-- WHAT YOU HAVE TO DO --
Retype only what runs from the line that contains "Probewochenende des Nachwuchsorchesters" through the last line of the listing below, both lines included.

-- DATA RECORDS --
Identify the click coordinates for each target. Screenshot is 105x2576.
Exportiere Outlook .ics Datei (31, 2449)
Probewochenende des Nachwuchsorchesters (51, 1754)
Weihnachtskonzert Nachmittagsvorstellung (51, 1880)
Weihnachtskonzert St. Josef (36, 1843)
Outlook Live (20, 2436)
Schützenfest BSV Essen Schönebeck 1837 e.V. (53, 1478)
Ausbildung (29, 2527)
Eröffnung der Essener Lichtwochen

-- ANSWER BOX --
Probewochenende des Nachwuchsorchesters (51, 1754)
Weihnachtskonzert Nachmittagsvorstellung (51, 1880)
Weihnachtskonzert St. Josef (36, 1843)
Outlook Live (20, 2436)
Schützenfest BSV Essen Schönebeck 1837 e.V. (53, 1478)
Ausbildung (29, 2527)
Eröffnung der Essener Lichtwochen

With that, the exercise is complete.